[Items listed in a dataset]
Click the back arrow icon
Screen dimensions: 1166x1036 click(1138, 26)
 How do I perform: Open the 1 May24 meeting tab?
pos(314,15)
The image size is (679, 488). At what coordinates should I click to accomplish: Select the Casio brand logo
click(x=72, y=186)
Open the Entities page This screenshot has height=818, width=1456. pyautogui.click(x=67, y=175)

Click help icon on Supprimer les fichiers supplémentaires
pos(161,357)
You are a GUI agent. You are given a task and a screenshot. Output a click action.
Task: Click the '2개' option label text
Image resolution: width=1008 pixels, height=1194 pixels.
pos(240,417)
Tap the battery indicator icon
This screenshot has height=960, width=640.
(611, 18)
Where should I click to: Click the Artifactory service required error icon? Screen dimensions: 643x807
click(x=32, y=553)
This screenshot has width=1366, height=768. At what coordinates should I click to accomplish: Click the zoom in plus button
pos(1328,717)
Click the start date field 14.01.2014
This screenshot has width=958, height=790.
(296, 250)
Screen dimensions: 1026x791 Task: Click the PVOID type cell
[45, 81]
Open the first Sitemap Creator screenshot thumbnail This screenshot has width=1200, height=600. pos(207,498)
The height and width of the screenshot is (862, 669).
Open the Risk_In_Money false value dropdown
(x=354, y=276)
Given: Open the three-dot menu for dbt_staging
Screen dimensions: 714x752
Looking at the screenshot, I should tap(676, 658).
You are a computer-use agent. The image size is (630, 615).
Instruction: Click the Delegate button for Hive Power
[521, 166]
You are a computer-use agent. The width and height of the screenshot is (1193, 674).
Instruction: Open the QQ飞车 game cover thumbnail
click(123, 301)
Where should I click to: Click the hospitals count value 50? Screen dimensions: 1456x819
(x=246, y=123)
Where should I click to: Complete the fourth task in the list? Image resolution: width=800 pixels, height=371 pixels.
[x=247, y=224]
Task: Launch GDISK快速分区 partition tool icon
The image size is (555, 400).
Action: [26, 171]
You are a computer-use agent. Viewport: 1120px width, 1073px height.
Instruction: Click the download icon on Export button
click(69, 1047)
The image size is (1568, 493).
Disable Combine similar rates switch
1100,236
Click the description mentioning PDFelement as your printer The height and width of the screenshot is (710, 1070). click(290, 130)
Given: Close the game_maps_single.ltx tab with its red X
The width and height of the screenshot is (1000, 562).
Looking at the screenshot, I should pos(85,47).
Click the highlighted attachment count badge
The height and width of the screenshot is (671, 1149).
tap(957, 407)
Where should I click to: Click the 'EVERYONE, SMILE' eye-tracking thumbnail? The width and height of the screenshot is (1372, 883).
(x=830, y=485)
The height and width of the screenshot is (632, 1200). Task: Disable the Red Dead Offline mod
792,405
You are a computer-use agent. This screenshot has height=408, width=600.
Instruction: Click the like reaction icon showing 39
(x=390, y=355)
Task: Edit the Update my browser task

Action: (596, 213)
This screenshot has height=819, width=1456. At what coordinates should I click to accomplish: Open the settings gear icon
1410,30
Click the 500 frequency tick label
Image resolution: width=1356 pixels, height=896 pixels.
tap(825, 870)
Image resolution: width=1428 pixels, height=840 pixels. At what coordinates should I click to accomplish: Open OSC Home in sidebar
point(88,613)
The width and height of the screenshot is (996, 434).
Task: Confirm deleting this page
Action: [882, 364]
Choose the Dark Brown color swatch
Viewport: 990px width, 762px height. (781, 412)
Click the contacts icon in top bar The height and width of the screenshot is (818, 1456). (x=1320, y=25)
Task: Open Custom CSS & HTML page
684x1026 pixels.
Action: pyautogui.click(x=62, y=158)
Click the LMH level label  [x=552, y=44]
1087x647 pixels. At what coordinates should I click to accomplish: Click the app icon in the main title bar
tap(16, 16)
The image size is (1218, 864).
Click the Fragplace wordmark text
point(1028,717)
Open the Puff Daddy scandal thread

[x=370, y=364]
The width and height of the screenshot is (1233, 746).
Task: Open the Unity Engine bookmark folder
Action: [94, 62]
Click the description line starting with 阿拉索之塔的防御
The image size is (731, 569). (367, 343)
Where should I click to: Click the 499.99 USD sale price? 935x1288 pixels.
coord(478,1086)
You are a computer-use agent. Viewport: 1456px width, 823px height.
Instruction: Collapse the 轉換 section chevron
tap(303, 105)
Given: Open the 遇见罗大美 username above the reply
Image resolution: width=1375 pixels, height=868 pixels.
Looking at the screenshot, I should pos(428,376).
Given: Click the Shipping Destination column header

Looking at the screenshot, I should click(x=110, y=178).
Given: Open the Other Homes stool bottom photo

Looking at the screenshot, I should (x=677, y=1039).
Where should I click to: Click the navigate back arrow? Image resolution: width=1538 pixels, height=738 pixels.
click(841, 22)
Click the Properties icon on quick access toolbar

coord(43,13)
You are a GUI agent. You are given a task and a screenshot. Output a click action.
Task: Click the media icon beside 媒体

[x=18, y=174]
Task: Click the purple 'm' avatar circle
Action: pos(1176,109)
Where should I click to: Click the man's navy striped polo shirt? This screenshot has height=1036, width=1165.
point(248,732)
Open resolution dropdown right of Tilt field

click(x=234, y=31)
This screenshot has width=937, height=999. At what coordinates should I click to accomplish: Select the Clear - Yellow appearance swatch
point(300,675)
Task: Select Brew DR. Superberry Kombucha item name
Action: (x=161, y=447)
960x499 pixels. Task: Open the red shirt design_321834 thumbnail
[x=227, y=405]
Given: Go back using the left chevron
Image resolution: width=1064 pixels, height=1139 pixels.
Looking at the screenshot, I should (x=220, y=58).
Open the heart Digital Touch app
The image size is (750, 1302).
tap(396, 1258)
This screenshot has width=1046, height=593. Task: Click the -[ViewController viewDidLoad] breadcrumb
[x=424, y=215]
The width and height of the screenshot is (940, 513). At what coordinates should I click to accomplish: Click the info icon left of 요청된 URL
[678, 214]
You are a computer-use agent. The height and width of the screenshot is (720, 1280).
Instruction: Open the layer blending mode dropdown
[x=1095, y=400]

--- EXERCISE AIM ---
Rewrite the records above with every "computer-use agent" changed to "desktop automation agent", keeping all other text the same.

--- SOLUTION ---
Click the back arrow icon
Screen dimensions: 1166x1036 click(1138, 26)
 How do I perform: Open the 1 May24 meeting tab?
pos(314,15)
The image size is (679, 488). At what coordinates should I click to accomplish: Select the Casio brand logo
click(x=72, y=186)
Open the Entities page This screenshot has height=818, width=1456. pyautogui.click(x=67, y=175)

Click help icon on Supprimer les fichiers supplémentaires
pos(161,357)
You are a GUI agent. You are given a task and a screenshot. Output a click action.
Task: Click the '2개' option label text
Image resolution: width=1008 pixels, height=1194 pixels.
pos(240,417)
Tap the battery indicator icon
This screenshot has height=960, width=640.
(611, 18)
Where should I click to: Click the Artifactory service required error icon? Screen dimensions: 643x807
click(x=32, y=553)
This screenshot has width=1366, height=768. At what coordinates should I click to accomplish: Click the zoom in plus button
pos(1328,717)
Click the start date field 14.01.2014
This screenshot has width=958, height=790.
(296, 250)
Screen dimensions: 1026x791 Task: Click the PVOID type cell
[45, 81]
Open the first Sitemap Creator screenshot thumbnail This screenshot has width=1200, height=600. pos(207,498)
The height and width of the screenshot is (862, 669).
Open the Risk_In_Money false value dropdown
(x=354, y=276)
Given: Open the three-dot menu for dbt_staging
Screen dimensions: 714x752
Looking at the screenshot, I should tap(676, 658).
You are a desktop automation agent. The image size is (630, 615).
Instruction: Click the Delegate button for Hive Power
[521, 166]
You are a desktop automation agent. The width and height of the screenshot is (1193, 674).
Instruction: Open the QQ飞车 game cover thumbnail
click(123, 301)
Where should I click to: Click the hospitals count value 50? Screen dimensions: 1456x819
(x=246, y=123)
Where should I click to: Complete the fourth task in the list? Image resolution: width=800 pixels, height=371 pixels.
[x=247, y=224]
Task: Launch GDISK快速分区 partition tool icon
The image size is (555, 400).
Action: [26, 171]
You are a desktop automation agent. Viewport: 1120px width, 1073px height.
Instruction: Click the download icon on Export button
click(69, 1047)
The image size is (1568, 493).
Disable Combine similar rates switch
1100,236
Click the description mentioning PDFelement as your printer The height and width of the screenshot is (710, 1070). click(290, 130)
Given: Close the game_maps_single.ltx tab with its red X
The width and height of the screenshot is (1000, 562).
Looking at the screenshot, I should pos(85,47).
Click the highlighted attachment count badge
The height and width of the screenshot is (671, 1149).
tap(957, 407)
Where should I click to: Click the 'EVERYONE, SMILE' eye-tracking thumbnail? The width and height of the screenshot is (1372, 883).
(x=830, y=485)
The height and width of the screenshot is (632, 1200). Task: Disable the Red Dead Offline mod
792,405
You are a desktop automation agent. This screenshot has height=408, width=600.
Instruction: Click the like reaction icon showing 39
(x=390, y=355)
Task: Edit the Update my browser task

Action: (596, 213)
This screenshot has height=819, width=1456. At what coordinates should I click to accomplish: Open the settings gear icon
1410,30
Click the 500 frequency tick label
Image resolution: width=1356 pixels, height=896 pixels.
tap(825, 870)
Image resolution: width=1428 pixels, height=840 pixels. At what coordinates should I click to accomplish: Open OSC Home in sidebar
point(88,613)
The width and height of the screenshot is (996, 434).
Task: Confirm deleting this page
Action: [882, 364]
Choose the Dark Brown color swatch
Viewport: 990px width, 762px height. (781, 412)
Click the contacts icon in top bar The height and width of the screenshot is (818, 1456). (x=1320, y=25)
Task: Open Custom CSS & HTML page
684x1026 pixels.
Action: pyautogui.click(x=62, y=158)
Click the LMH level label  [x=552, y=44]
1087x647 pixels. At what coordinates should I click to accomplish: Click the app icon in the main title bar
tap(16, 16)
The image size is (1218, 864).
Click the Fragplace wordmark text
point(1028,717)
Open the Puff Daddy scandal thread

[x=370, y=364]
The width and height of the screenshot is (1233, 746).
Task: Open the Unity Engine bookmark folder
Action: [94, 62]
Click the description line starting with 阿拉索之塔的防御
The image size is (731, 569). (367, 343)
Where should I click to: Click the 499.99 USD sale price? 935x1288 pixels.
coord(478,1086)
You are a desktop automation agent. Viewport: 1456px width, 823px height.
Instruction: Collapse the 轉換 section chevron
tap(303, 105)
Given: Open the 遇见罗大美 username above the reply
Image resolution: width=1375 pixels, height=868 pixels.
Looking at the screenshot, I should pos(428,376).
Given: Click the Shipping Destination column header

Looking at the screenshot, I should click(x=110, y=178).
Given: Open the Other Homes stool bottom photo

Looking at the screenshot, I should (x=677, y=1039).
Where should I click to: Click the navigate back arrow? Image resolution: width=1538 pixels, height=738 pixels.
click(841, 22)
Click the Properties icon on quick access toolbar

coord(43,13)
You are a GUI agent. You are given a task and a screenshot. Output a click action.
Task: Click the media icon beside 媒体

[x=18, y=174]
Task: Click the purple 'm' avatar circle
Action: pos(1176,109)
Where should I click to: Click the man's navy striped polo shirt? This screenshot has height=1036, width=1165.
point(248,732)
Open resolution dropdown right of Tilt field

click(x=234, y=31)
This screenshot has width=937, height=999. At what coordinates should I click to accomplish: Select the Clear - Yellow appearance swatch
point(300,675)
Task: Select Brew DR. Superberry Kombucha item name
Action: (x=161, y=447)
960x499 pixels. Task: Open the red shirt design_321834 thumbnail
[x=227, y=405]
Given: Go back using the left chevron
Image resolution: width=1064 pixels, height=1139 pixels.
Looking at the screenshot, I should (x=220, y=58).
Open the heart Digital Touch app
The image size is (750, 1302).
tap(396, 1258)
This screenshot has width=1046, height=593. Task: Click the -[ViewController viewDidLoad] breadcrumb
[x=424, y=215]
The width and height of the screenshot is (940, 513). At what coordinates should I click to accomplish: Click the info icon left of 요청된 URL
[678, 214]
You are a desktop automation agent. The height and width of the screenshot is (720, 1280).
Instruction: Open the layer blending mode dropdown
[x=1095, y=400]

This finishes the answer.